Del mismo modo que no podía borrar todas mis culpas, tampoco podía negar la magnitud de la pérdida que había sufrido, a la que se sumaba un agravio que ahora se mostraba a mis ojos con una nitidez hasta entonces desconocida, y que no podía dejar de resultarme especialmente doloroso. Porque al recapitular la historia comprobaba que no era el único que había violado las reglas, ni siquiera el que las había violado más gravemente, y sin embargo sobre nadie había caído el peso del castigo como había caído sobre mí. Y todo, porque yo había resultado ser el más desprotegido.
Pero comprendí que lo último que debía hacer era entonar una queja del tipo "no me lo merezco, qué injusticia han cometido conmigo y qué infortunado soy".

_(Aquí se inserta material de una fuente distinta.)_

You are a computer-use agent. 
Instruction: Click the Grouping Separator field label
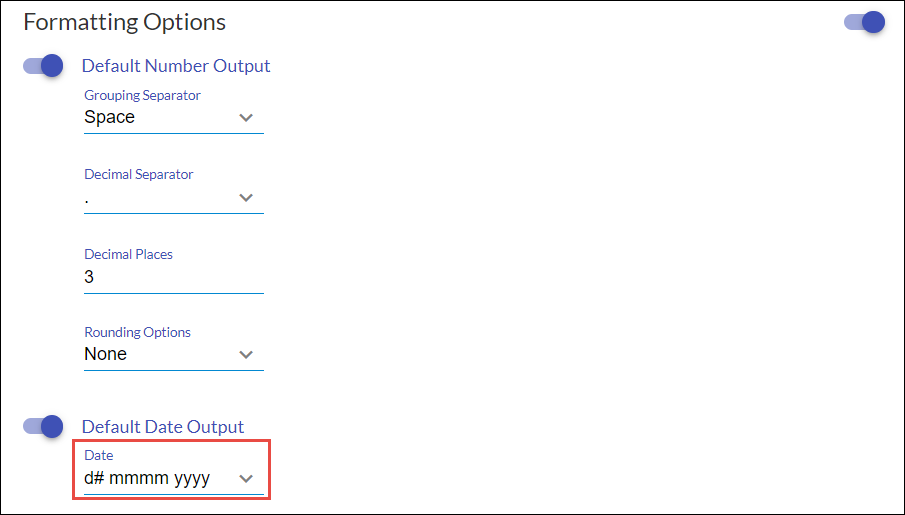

La pérdida, como la culpa, nos atormenta cuando no somos capaces de aceptarla como algo natural, justificado, incluso necesario. La defensa contra la culpa no es querer ser inocente a todo trance, sino admitir los errores cometidos y a partir de ahí procurarse el perdón, el ajeno si es posible y si no, y en todo caso, el propio. La defensa contra la pérdida no es empeñarse en demostrar que no la merecemos.
Todo lo contrario.
Sigo creyendo, no puedo ocultártelo, que hay pérdidas que no merecí. Fueron demasiado grandes y se me impusieron con artes que nunca podré considerar legítimas. Pero, respecto de la mayoría acabé aceptando que no sólo merecía, sino que necesitaba sufrirlas, aunque en ese mismo momento ni yo mismo fuera consciente de ello. Desde entonces, sobre todo en mis relaciones con otras personas, parto de esta premisa: tenemos lo que merecemos tener, y perdemos lo que merecemos perder. Porque sólo merecemos tener lo que necesitamos, y cuando necesitamos algo sabemos cuidarlo y no lo perdemos. Y merecemos perder lo que no necesitamos, y cuando no necesitamos algo no sabemos cuidarlo y dejamos de tenerlo. No sólo resulta lógico, sino que admitirlo así sirve para estar en paz con uno mismo, responsabilizarse de la propia vida y no convertirse en uno de esos pelmas que van por ahí cargando en la cuenta de los demás sus propios fracasos.
Me sobrepuse a mis culpas, acepté mis quebrantos. Dejé de ser mi víctima y mi torturador. Los arrojé, a los dos, lejos de mí. Así me puse en pie. Y regresé. Pero como Teresa después de su absolución, ya no era el mismo. Me había convertido en alguien más desconfiado, quizás más malicioso, seguramente más triste. Desde luego, no puedo decir que hubiera recobrado la felicidad. La moraleja de mi historia no es que al final siempre sale el sol, se marchan las nubes y uno vive y baila de nuevo bajo un hermoso cielo azul. Lo que mi pequeño drama personal me enseñó fue, creo, algo mucho más útil: que se puede vivir, y también bailar, bajo la lluvia y bajo el frío, sin paraguas, sin impermeable y hasta sin zapatos, siempre que uno sepa encontrar dentro de sí la resolución de salir adelante.